Find the line containing "Set the In Point in red viewer". Retype it and every later line of the records exactly, leaving out pictures.

--- Available data ---

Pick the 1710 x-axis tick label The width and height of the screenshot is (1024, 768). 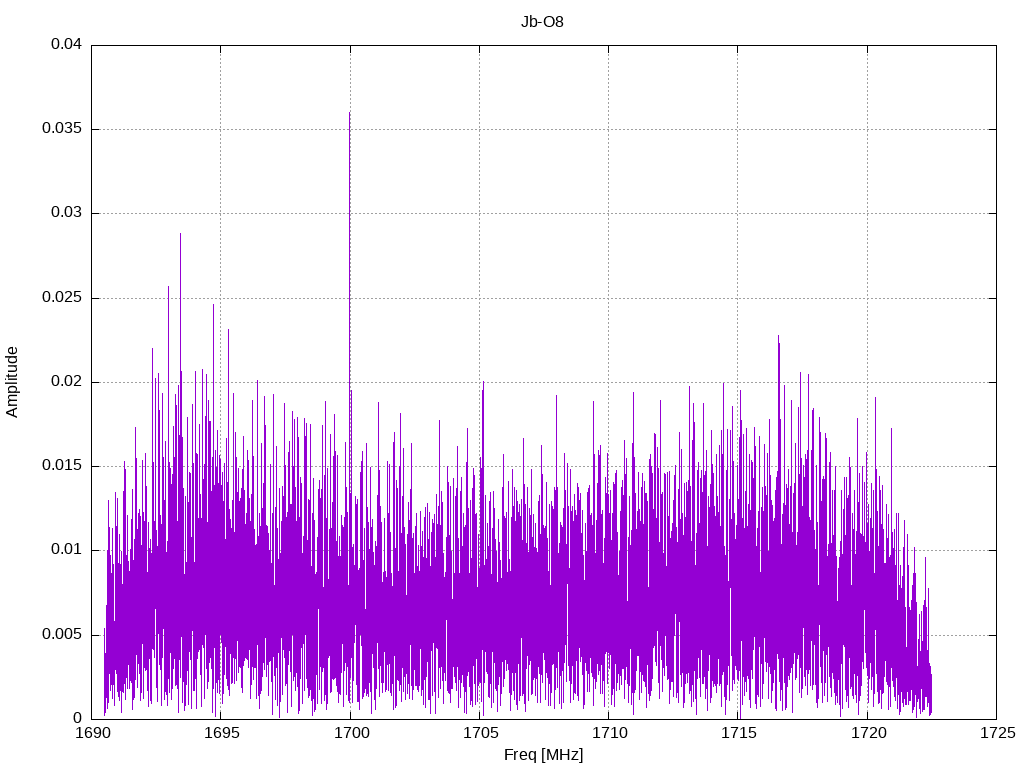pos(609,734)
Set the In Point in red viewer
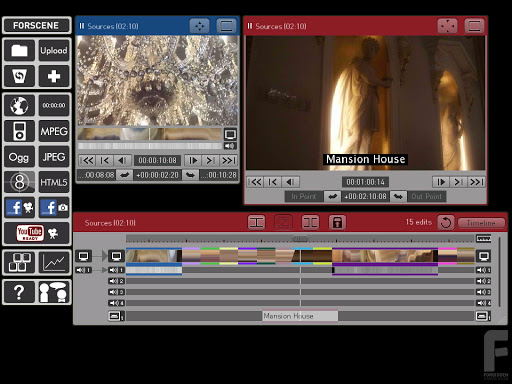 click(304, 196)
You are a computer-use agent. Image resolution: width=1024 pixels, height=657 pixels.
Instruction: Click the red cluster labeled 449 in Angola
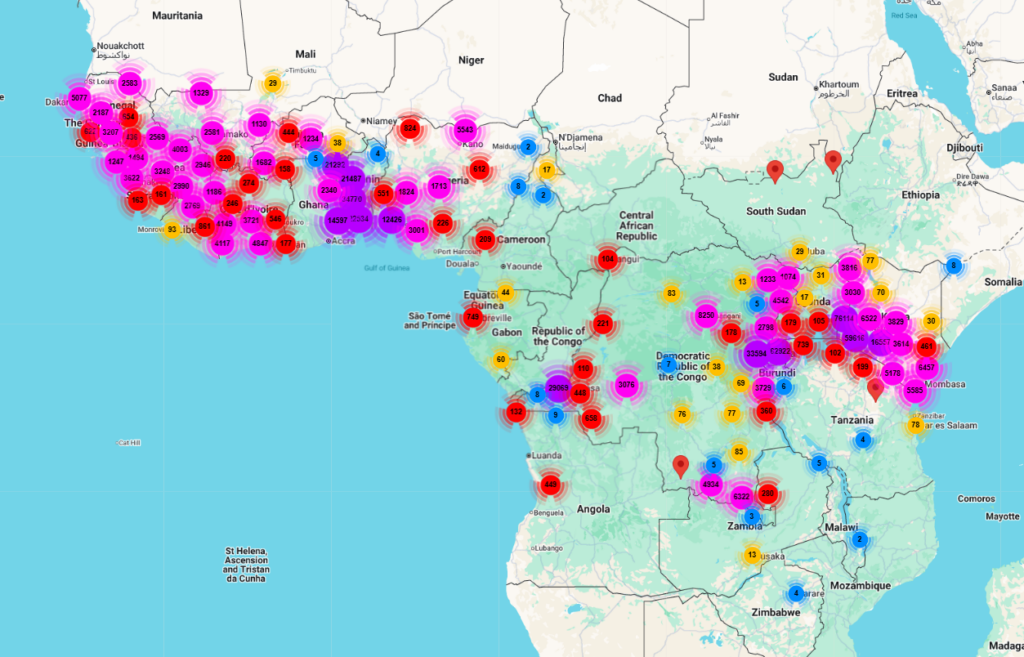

---

**Solution for this problem**
Set the In Point in red viewer
 click(304, 196)
You are a computer-use agent. Image resolution: width=1024 pixels, height=657 pixels.
Instruction: Click the red cluster labeled 449 in Angola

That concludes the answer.